We need the Butlerian Jihad
Social media is bad but this might be being slightly dramatic IMO
The original opiate for the people criticism was leveled against religion by Karl Marx:
I appreciate the sentiment, but I don't think that calls for generic revolt are likely to get us anywhere. It's gotta be targeted and meaningful and executed with a measure of a restraint. It needs to be clear we can be reasoned with.
So what kind of revolt are you calling for? Are we dumping GPU's into the ocean like we did with tea in Boston that one time? Are we disconnecting datacenters from the internet? Are we all gonna change our profile picture? Specifics please.
It is in the distant future still (if we ever get there without apocalypse first) but I think the goal was set out to be, from the very first bits of digital data, is to completely transition ourselves to a digital world. Living it in parallel will make less sense if Earth conditions get worse, and even less in space or on a hostile planet. In a digital world possibilities become limitless, disabilities, distances, shortcomings of the mind eliminated. Once you can't see a difference, will it matter if something is "real"? Sure, it can also become a hell and inhumane much easier, but this doesn't make it a less compelling dimension.
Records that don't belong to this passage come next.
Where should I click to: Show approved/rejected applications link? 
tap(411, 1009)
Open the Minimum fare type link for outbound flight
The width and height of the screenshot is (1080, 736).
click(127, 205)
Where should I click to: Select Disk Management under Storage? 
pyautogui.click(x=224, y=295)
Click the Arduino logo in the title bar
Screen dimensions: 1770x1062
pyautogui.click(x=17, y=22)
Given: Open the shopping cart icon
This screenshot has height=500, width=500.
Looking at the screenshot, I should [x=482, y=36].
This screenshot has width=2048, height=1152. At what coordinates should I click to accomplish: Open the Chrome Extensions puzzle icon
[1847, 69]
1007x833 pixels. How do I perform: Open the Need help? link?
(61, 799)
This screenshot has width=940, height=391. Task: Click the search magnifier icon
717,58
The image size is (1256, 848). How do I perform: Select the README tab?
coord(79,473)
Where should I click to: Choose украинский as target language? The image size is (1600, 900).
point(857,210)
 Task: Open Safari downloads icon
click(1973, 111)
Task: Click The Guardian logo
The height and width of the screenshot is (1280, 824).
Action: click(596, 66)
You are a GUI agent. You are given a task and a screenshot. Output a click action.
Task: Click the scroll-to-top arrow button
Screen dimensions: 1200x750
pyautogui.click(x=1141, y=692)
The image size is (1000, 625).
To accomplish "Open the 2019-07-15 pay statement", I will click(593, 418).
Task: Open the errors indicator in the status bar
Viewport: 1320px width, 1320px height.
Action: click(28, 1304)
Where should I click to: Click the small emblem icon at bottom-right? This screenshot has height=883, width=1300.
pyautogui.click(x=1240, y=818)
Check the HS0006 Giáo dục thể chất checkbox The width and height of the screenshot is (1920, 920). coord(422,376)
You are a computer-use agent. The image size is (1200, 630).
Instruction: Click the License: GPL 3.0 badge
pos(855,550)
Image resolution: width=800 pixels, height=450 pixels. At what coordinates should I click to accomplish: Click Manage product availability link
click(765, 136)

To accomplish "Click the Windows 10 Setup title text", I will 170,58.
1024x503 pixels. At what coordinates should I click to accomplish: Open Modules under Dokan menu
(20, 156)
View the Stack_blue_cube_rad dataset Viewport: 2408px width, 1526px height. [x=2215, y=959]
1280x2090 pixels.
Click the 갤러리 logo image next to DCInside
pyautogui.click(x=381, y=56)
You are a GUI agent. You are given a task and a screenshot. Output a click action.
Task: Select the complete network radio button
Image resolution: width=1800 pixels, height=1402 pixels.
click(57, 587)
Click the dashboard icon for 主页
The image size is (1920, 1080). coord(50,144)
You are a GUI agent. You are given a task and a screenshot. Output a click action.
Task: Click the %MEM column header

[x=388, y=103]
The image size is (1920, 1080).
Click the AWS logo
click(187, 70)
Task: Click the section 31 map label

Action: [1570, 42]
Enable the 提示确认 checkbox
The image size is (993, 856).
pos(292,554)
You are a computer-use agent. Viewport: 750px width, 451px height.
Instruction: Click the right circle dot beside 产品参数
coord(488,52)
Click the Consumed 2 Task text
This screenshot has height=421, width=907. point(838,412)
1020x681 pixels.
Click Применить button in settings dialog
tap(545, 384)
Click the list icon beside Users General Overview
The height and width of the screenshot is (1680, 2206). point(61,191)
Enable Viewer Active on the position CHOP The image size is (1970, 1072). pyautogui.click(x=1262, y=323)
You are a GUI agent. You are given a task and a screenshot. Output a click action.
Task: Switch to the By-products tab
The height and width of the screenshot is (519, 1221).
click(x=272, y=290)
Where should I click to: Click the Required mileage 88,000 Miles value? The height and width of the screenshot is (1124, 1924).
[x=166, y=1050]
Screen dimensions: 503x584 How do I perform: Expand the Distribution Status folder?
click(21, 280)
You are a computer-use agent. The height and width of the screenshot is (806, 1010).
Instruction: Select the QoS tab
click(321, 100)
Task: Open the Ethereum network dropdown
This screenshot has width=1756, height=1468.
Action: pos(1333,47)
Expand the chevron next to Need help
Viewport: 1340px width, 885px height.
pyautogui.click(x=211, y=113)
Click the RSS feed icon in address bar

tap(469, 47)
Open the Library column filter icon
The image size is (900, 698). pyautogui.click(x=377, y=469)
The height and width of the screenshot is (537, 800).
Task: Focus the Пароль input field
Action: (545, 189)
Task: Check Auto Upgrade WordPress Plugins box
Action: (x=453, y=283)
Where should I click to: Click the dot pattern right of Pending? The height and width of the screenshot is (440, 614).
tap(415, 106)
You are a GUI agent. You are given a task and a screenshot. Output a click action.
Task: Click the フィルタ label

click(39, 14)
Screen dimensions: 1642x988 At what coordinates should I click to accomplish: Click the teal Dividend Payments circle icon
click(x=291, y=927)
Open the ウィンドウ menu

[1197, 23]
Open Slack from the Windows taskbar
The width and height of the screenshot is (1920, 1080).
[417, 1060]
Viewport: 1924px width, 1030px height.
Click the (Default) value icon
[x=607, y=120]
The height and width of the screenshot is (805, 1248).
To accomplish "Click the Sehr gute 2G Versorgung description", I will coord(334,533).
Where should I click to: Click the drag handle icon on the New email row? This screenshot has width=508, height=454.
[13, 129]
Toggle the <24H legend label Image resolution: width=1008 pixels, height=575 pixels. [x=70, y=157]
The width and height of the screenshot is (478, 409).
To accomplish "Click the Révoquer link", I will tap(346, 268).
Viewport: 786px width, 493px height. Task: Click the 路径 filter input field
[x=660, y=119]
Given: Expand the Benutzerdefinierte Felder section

Looking through this lens, fighting, limiting internet usage is akin to moving to the rainforest to avoid capitalism - lone rebelling acts in the wrong direction of history, a temporary, partial victory for the few who dare this hassle.
Time is better spent to make this emerging space better, for everyone.
> so much content, it can keep me continually engaged
I find the total opposite to be true. I desperately want more engaging content to feed the gooey goblin in my brain but the overwhelming majority doesn't cut it and this was before AI.
Almost every show I see on netflix, tiktok I glance at, or reddit post is absolute unflavored mash potatoes. Content for content's sake. Feed me more content like scavengers reign and less frankenstein remakes or super hero slop.
Perhaps one could frame it as "The Self under Siege".
https://rickroderick.org/300-guide-the-self-under-siege-1993...
That sounds like work.
It has been well theorized by A. Dugin : Wére now in the era of full realization / triumph of postmodernity. After having crushed all its 20th-century adversaries, western liberalism and its ideology of universal 'progress' will destroy everything that makes us truly human
> When I should be engaging with the real world and people in my life.
While I appreciate the sentiment, I don't think you need to couple "offline interaction" with this criticism. As a neurodivergent person in more than one way I appreciate being able to interact with people that face similar challenges to me and understand me. The problem is that social media is increasingly designed to not facilitate that, but content distribution.